* TASK STATEMENT: Each record must be retyped in full. No character may differ.

* DATA RECORDS:

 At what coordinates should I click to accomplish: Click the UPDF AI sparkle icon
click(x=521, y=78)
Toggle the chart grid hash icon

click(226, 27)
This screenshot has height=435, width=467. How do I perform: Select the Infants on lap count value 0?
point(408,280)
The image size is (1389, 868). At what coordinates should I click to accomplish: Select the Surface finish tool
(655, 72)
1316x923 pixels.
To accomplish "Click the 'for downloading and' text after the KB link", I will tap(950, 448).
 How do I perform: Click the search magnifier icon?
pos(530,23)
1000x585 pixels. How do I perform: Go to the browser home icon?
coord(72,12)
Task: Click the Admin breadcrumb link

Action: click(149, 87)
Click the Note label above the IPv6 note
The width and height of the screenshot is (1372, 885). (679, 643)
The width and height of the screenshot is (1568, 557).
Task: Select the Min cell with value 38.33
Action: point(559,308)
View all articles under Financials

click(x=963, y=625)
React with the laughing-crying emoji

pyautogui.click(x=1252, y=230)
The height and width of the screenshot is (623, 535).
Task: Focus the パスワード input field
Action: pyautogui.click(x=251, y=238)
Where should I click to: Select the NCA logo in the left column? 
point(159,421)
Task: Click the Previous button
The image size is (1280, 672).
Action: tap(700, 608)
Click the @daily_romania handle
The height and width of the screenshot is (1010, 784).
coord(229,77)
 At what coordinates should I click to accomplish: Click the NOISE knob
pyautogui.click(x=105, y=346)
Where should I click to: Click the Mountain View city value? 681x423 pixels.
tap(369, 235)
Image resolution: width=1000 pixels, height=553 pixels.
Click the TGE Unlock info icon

* REPLY:
 At what coordinates should I click to accomplish: Click the UPDF AI sparkle icon
click(x=521, y=78)
Toggle the chart grid hash icon

click(226, 27)
This screenshot has height=435, width=467. How do I perform: Select the Infants on lap count value 0?
point(408,280)
The image size is (1389, 868). At what coordinates should I click to accomplish: Select the Surface finish tool
(655, 72)
1316x923 pixels.
To accomplish "Click the 'for downloading and' text after the KB link", I will tap(950, 448).
 How do I perform: Click the search magnifier icon?
pos(530,23)
1000x585 pixels. How do I perform: Go to the browser home icon?
coord(72,12)
Task: Click the Admin breadcrumb link

Action: click(149, 87)
Click the Note label above the IPv6 note
The width and height of the screenshot is (1372, 885). (679, 643)
The width and height of the screenshot is (1568, 557).
Task: Select the Min cell with value 38.33
Action: point(559,308)
View all articles under Financials

click(x=963, y=625)
React with the laughing-crying emoji

pyautogui.click(x=1252, y=230)
The height and width of the screenshot is (623, 535).
Task: Focus the パスワード input field
Action: pyautogui.click(x=251, y=238)
Where should I click to: Select the NCA logo in the left column? 
point(159,421)
Task: Click the Previous button
The image size is (1280, 672).
Action: tap(700, 608)
Click the @daily_romania handle
The height and width of the screenshot is (1010, 784).
coord(229,77)
 At what coordinates should I click to accomplish: Click the NOISE knob
pyautogui.click(x=105, y=346)
Where should I click to: Click the Mountain View city value? 681x423 pixels.
tap(369, 235)
Image resolution: width=1000 pixels, height=553 pixels.
Click the TGE Unlock info icon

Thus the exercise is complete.